TASK STATEMENT :: Exact copy, no pictures: return all the records as they stand.

RECORDS FOR THE TASK ::
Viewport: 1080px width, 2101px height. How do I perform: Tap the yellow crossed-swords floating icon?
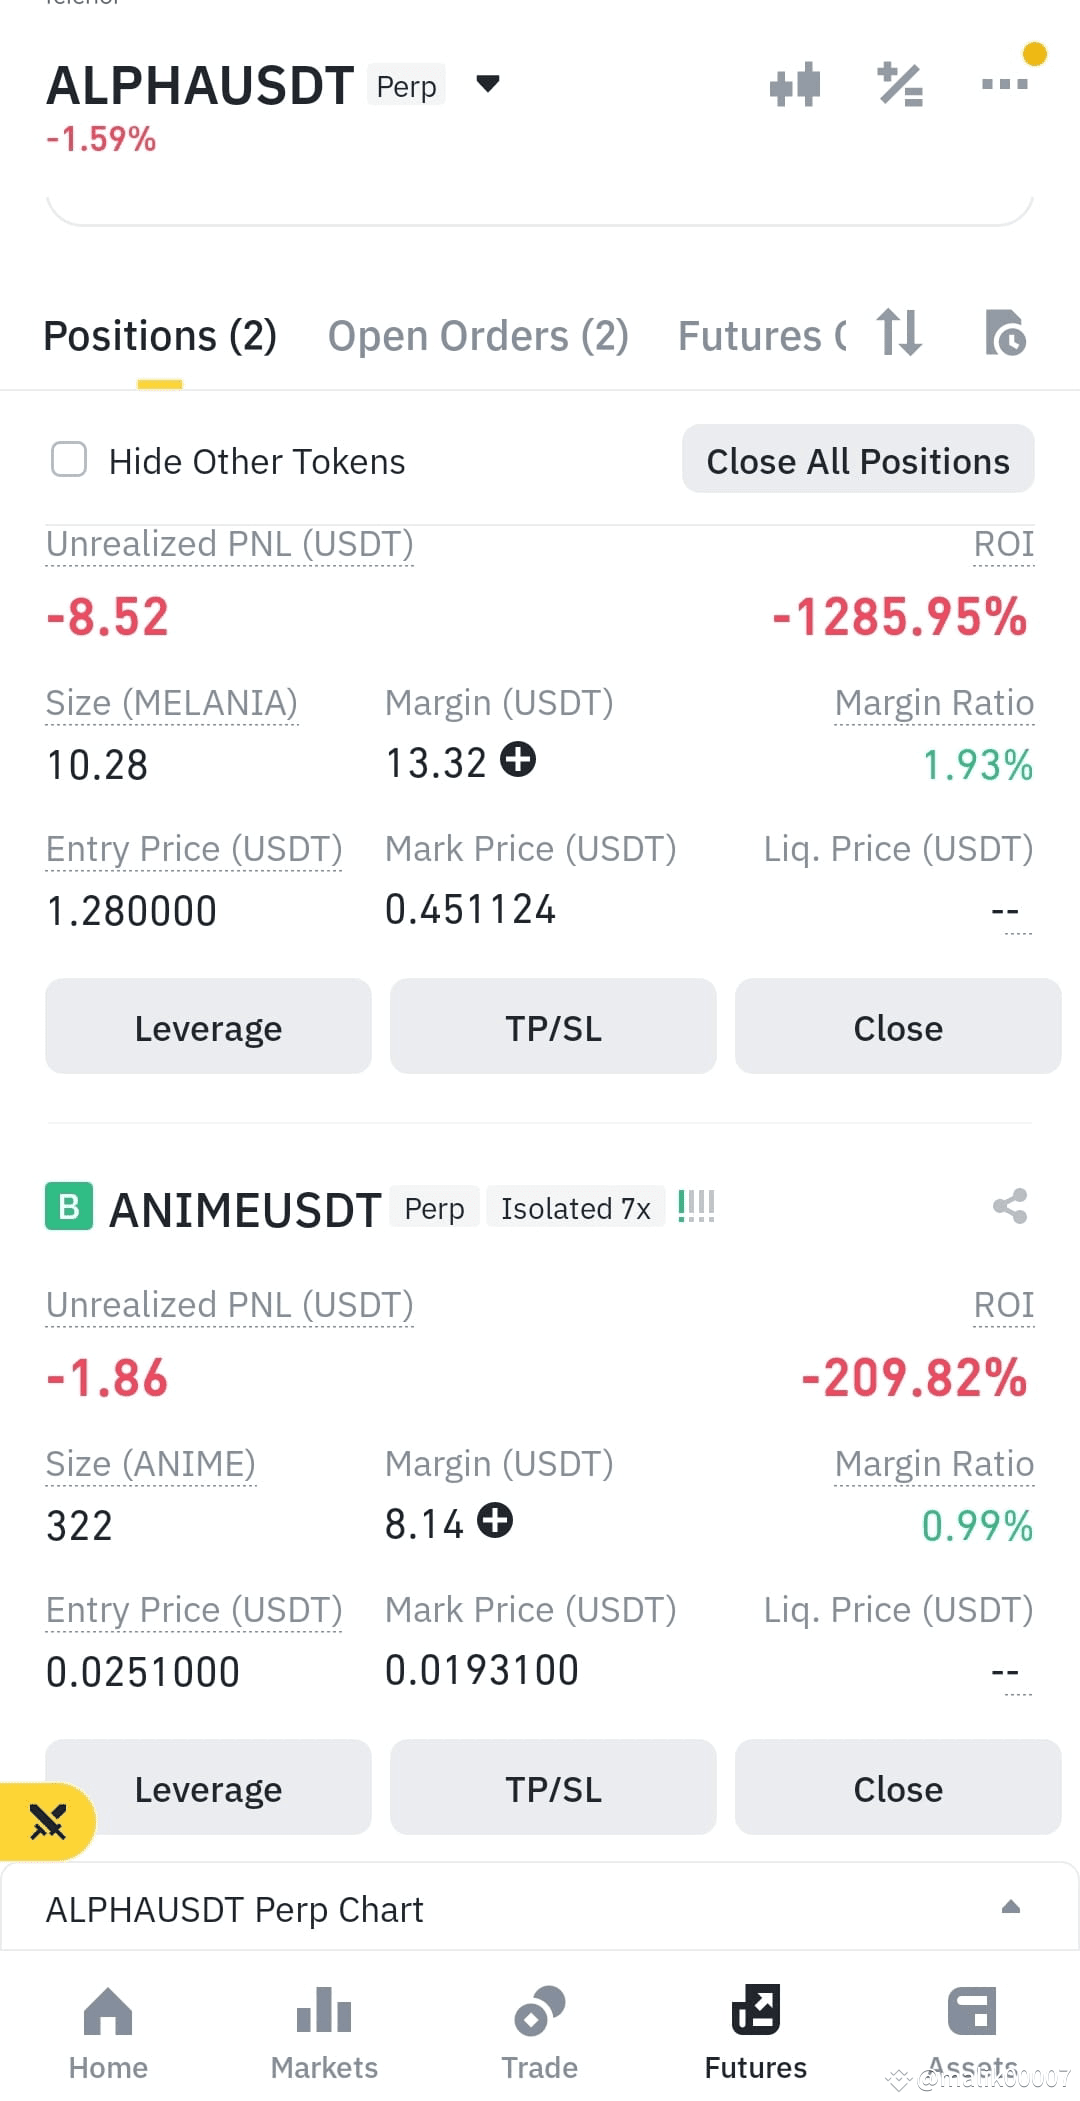tap(47, 1821)

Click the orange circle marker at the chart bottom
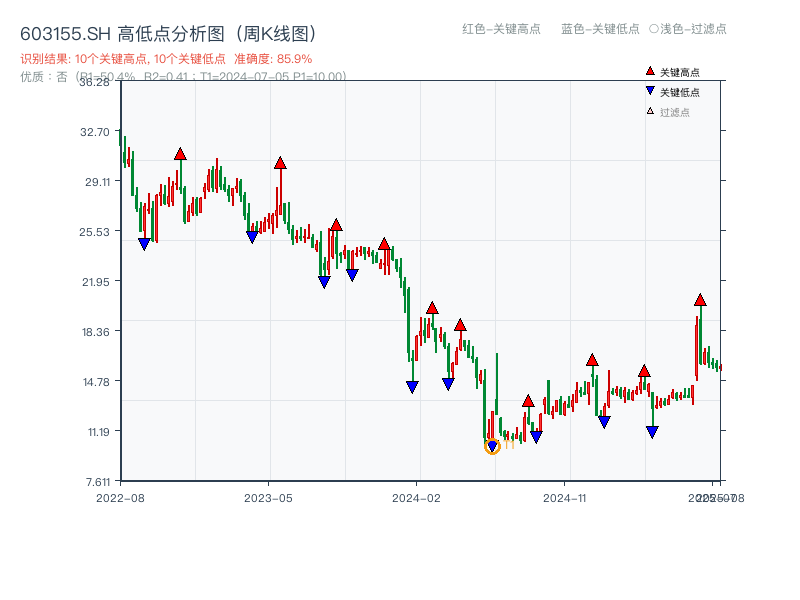(492, 447)
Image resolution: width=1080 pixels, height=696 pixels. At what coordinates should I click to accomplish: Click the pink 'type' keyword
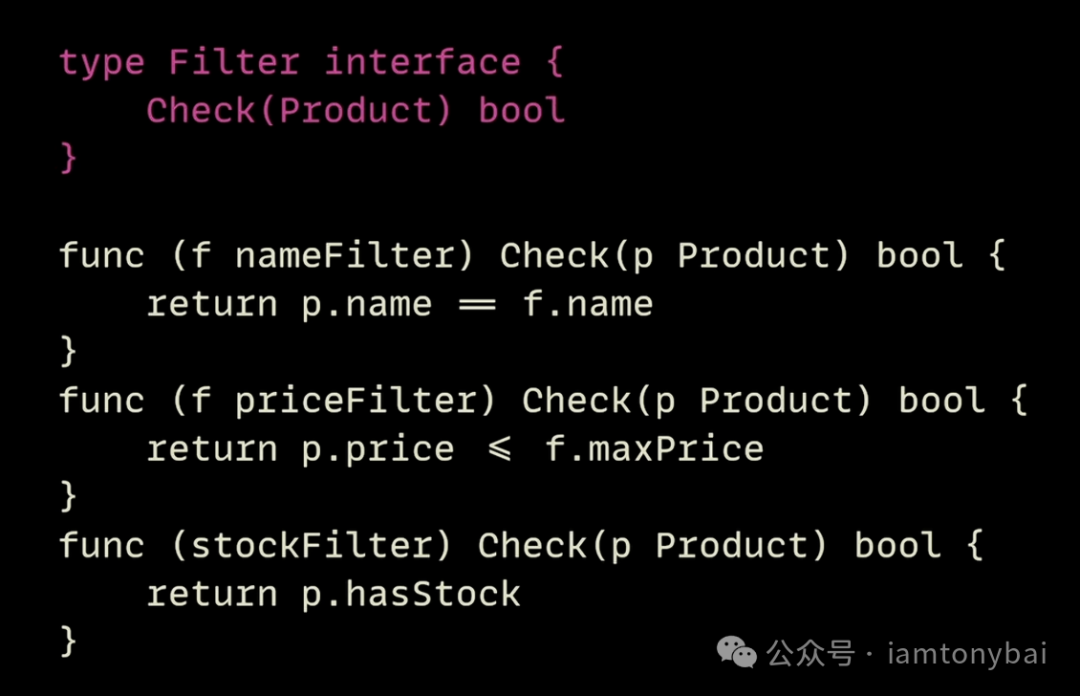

RESULT FOR THIS TASK ::
Viewport: 1080px width, 2101px height. How do I perform: Tap the yellow crossed-swords floating icon?
tap(47, 1821)

Click the orange circle marker at the chart bottom
(492, 447)
Image resolution: width=1080 pixels, height=696 pixels. At what coordinates should I click to accomplish: Click the pink 'type' keyword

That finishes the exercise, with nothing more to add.